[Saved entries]
........
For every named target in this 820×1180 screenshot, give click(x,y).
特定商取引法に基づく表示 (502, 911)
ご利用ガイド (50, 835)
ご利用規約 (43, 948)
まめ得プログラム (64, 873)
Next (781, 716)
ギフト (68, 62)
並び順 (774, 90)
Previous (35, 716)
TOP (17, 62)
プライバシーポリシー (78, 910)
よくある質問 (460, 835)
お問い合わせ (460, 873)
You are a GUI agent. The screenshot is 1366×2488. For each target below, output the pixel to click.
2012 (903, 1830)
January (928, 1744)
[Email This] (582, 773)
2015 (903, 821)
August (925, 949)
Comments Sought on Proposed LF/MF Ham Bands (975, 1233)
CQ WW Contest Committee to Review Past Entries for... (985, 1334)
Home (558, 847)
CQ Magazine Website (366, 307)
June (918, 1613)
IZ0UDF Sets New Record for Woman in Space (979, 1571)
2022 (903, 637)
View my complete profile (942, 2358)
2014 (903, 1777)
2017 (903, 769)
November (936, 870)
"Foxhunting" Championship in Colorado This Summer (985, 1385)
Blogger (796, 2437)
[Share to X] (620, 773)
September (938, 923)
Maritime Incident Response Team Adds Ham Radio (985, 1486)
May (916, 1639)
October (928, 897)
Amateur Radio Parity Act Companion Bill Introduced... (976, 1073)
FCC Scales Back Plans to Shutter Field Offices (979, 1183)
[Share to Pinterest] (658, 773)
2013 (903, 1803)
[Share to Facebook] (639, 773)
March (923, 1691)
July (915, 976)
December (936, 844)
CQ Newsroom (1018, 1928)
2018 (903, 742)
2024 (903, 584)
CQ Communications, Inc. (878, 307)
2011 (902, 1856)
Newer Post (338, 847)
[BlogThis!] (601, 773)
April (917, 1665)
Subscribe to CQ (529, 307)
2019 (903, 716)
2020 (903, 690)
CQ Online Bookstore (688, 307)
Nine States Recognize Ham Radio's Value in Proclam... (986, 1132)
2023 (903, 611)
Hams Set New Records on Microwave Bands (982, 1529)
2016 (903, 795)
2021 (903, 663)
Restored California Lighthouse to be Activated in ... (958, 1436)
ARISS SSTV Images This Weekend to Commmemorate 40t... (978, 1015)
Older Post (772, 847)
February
........
### [EXERCISE DIRECTIONS]
Please return all of the records exactly.

### [WRITTEN RESPONSE]
For every named target in this 820×1180 screenshot, give click(x,y).
特定商取引法に基づく表示 (502, 911)
ご利用ガイド (50, 835)
ご利用規約 (43, 948)
まめ得プログラム (64, 873)
Next (781, 716)
ギフト (68, 62)
並び順 (774, 90)
Previous (35, 716)
TOP (17, 62)
プライバシーポリシー (78, 910)
よくある質問 (460, 835)
お問い合わせ (460, 873)
You are a GUI agent. The screenshot is 1366×2488. For each target below, output the pixel to click.
2012 (903, 1830)
January (928, 1744)
[Email This] (582, 773)
2015 (903, 821)
August (925, 949)
Comments Sought on Proposed LF/MF Ham Bands (975, 1233)
CQ WW Contest Committee to Review Past Entries for... (985, 1334)
Home (558, 847)
CQ Magazine Website (366, 307)
June (918, 1613)
IZ0UDF Sets New Record for Woman in Space (979, 1571)
2022 (903, 637)
View my complete profile (942, 2358)
2014 (903, 1777)
2017 (903, 769)
November (936, 870)
"Foxhunting" Championship in Colorado This Summer (985, 1385)
Blogger (796, 2437)
[Share to X] (620, 773)
September (938, 923)
Maritime Incident Response Team Adds Ham Radio (985, 1486)
May (916, 1639)
October (928, 897)
Amateur Radio Parity Act Companion Bill Introduced... (976, 1073)
FCC Scales Back Plans to Shutter Field Offices (979, 1183)
[Share to Pinterest] (658, 773)
2013 (903, 1803)
[Share to Facebook] (639, 773)
March (923, 1691)
July (915, 976)
December (936, 844)
CQ Newsroom (1018, 1928)
2018 (903, 742)
2024 (903, 584)
CQ Communications, Inc. (878, 307)
2011 (902, 1856)
Newer Post (338, 847)
[BlogThis!] (601, 773)
April (917, 1665)
Subscribe to CQ (529, 307)
2019 (903, 716)
2020 (903, 690)
CQ Online Bookstore (688, 307)
Nine States Recognize Ham Radio's Value in Proclam... (986, 1132)
2023 (903, 611)
Hams Set New Records on Microwave Bands (982, 1529)
2016 (903, 795)
2021 (903, 663)
Restored California Lighthouse to be Activated in ... (958, 1436)
ARISS SSTV Images This Weekend to Commmemorate 40t... (978, 1015)
Older Post (772, 847)
February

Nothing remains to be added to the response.